▶ EXERCISE INSTRUCTIONS:
Reproduce the material word for word, from the line with "This screenshot has height=498, width=860." to the line with "y-tick-label: $5,000.00 is", including both of those lines. Leave the pictures out of your answer.

[PROVIDED RECORDS — start]

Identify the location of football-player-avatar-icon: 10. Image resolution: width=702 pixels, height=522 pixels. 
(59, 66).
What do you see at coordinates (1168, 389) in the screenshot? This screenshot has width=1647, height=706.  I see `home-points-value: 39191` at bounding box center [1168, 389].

[PROVIDED RECORDS — finish]
[PROVIDED RECORDS — start]

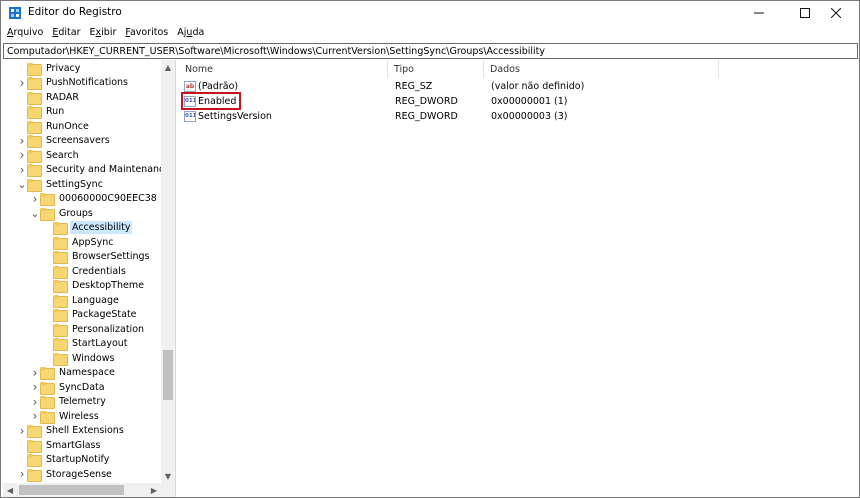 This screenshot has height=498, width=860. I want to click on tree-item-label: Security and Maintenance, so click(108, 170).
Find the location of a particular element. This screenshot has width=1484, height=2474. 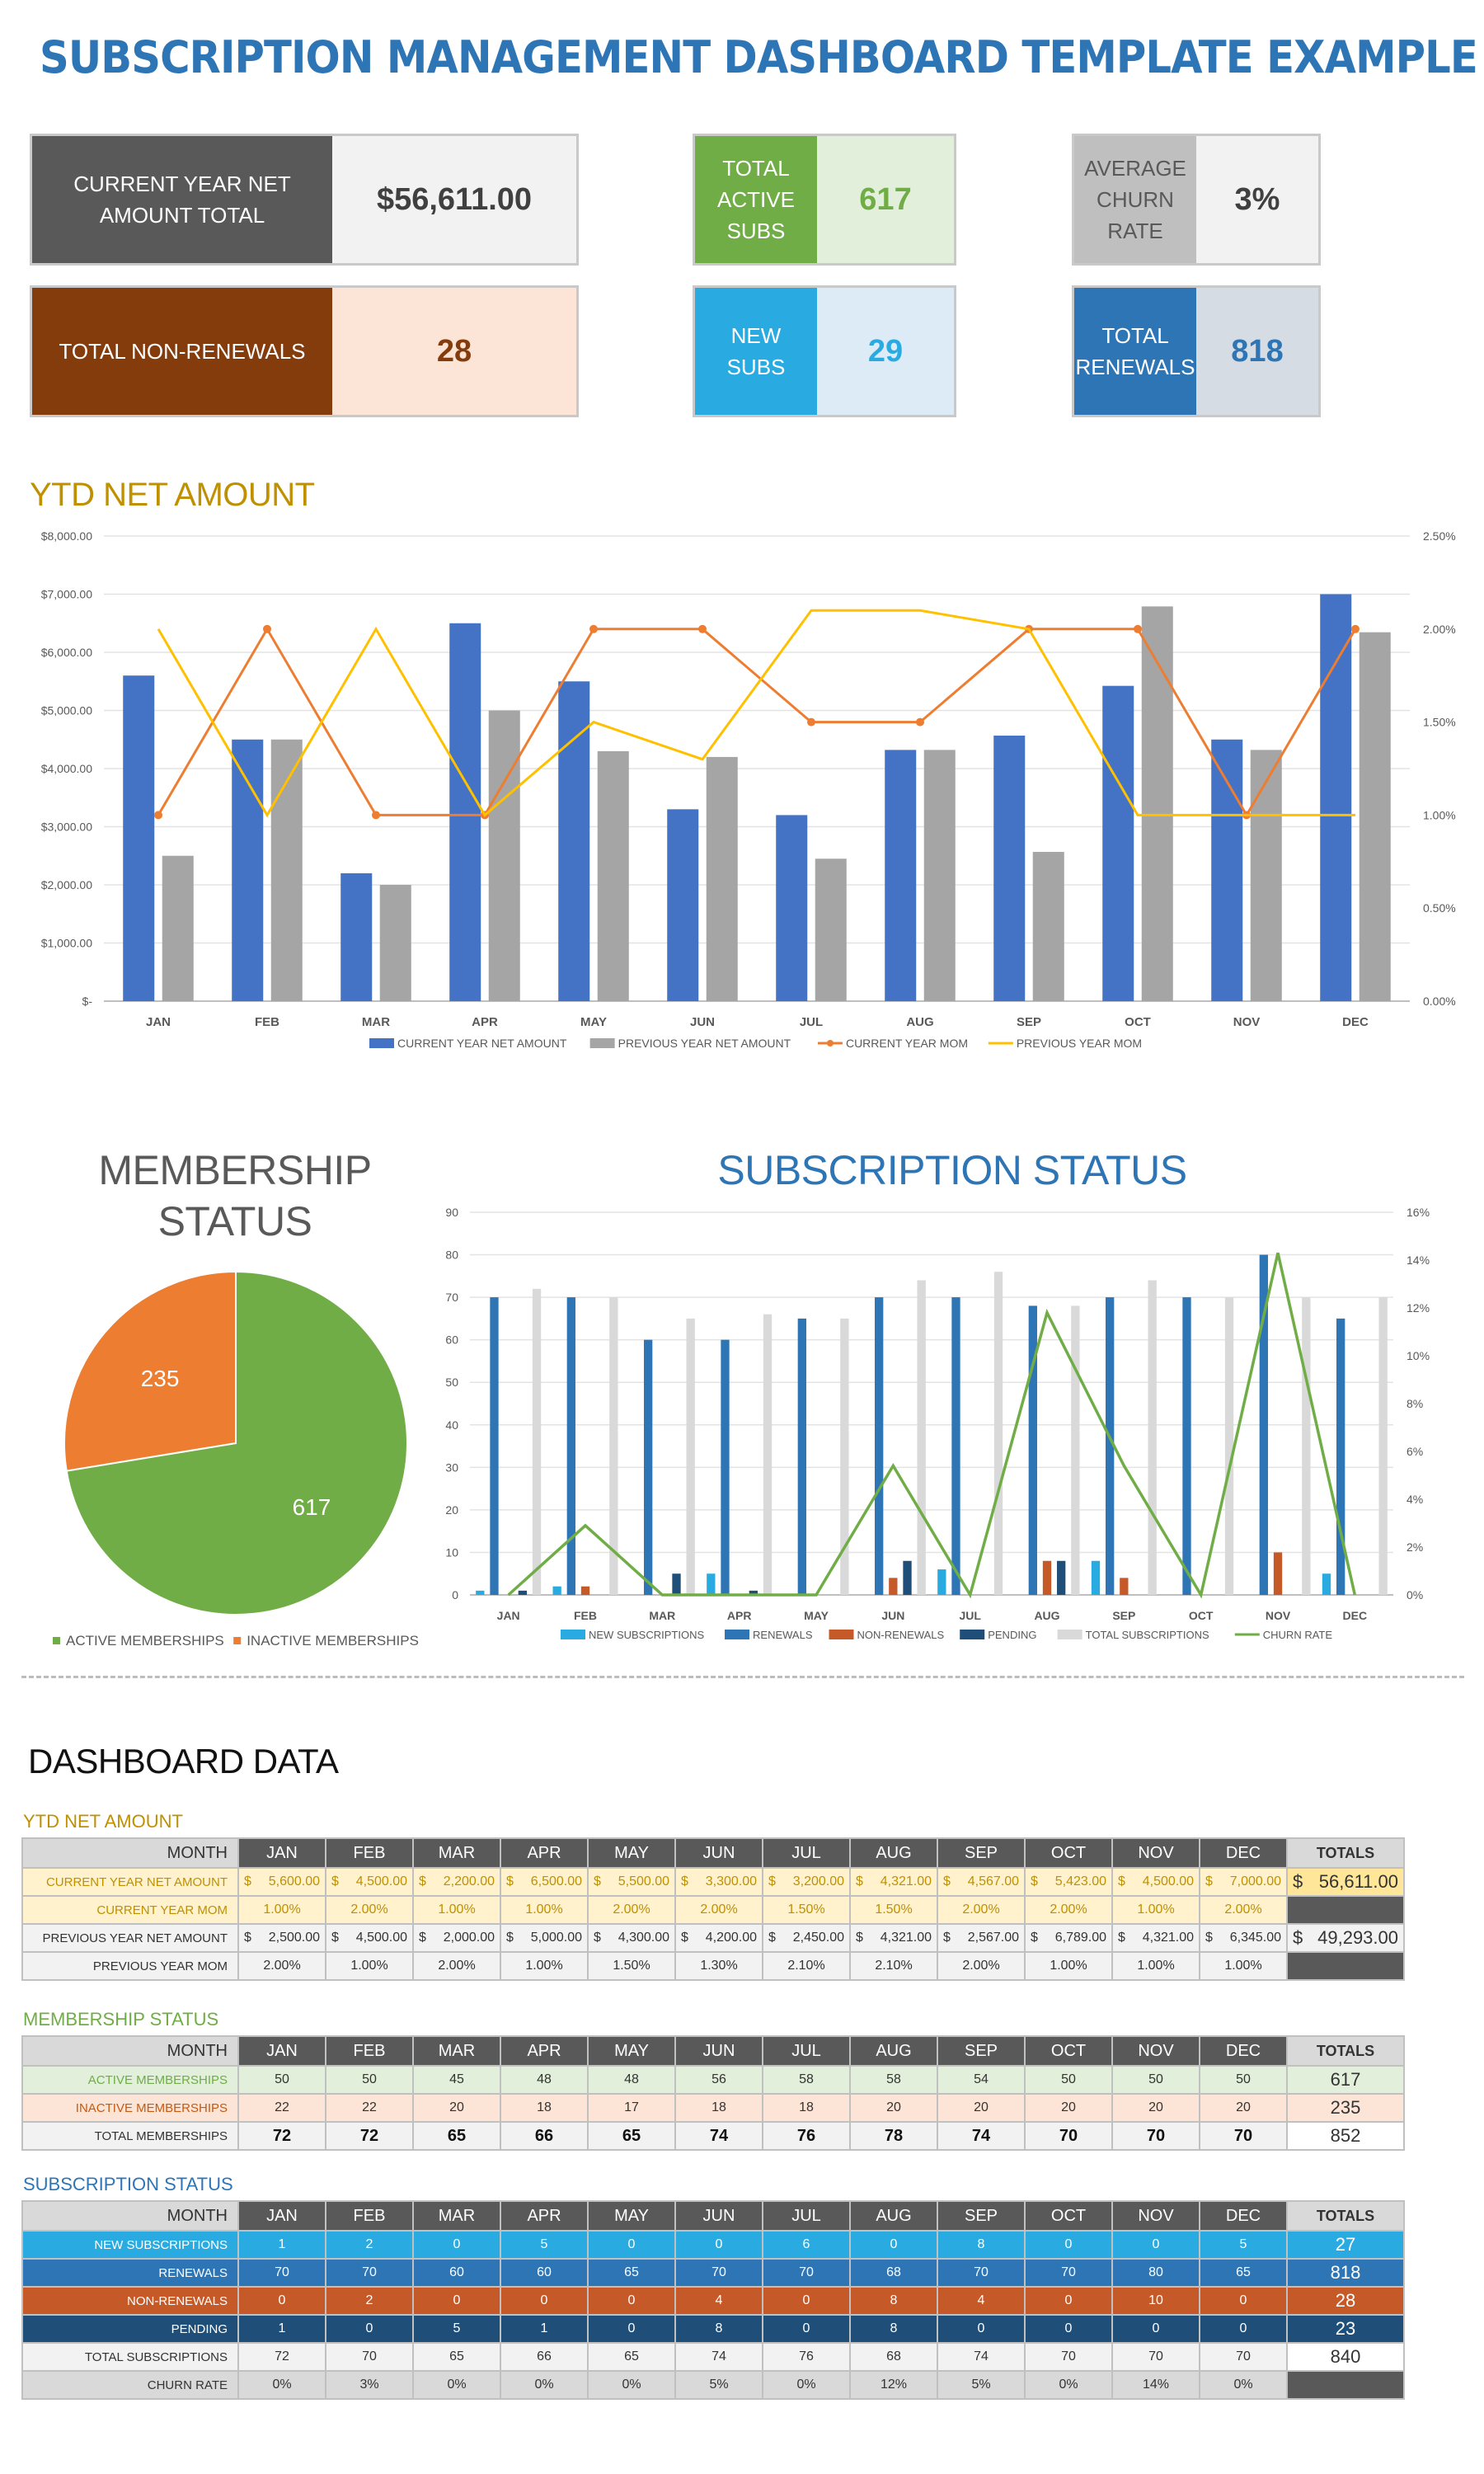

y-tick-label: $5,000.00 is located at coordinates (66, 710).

[PROVIDED RECORDS — finish]

▶ ANSWER FOR THE TASK:
 This screenshot has height=498, width=860. I want to click on tree-item-label: Security and Maintenance, so click(108, 170).
Find the location of a particular element. This screenshot has width=1484, height=2474. 

y-tick-label: $5,000.00 is located at coordinates (66, 710).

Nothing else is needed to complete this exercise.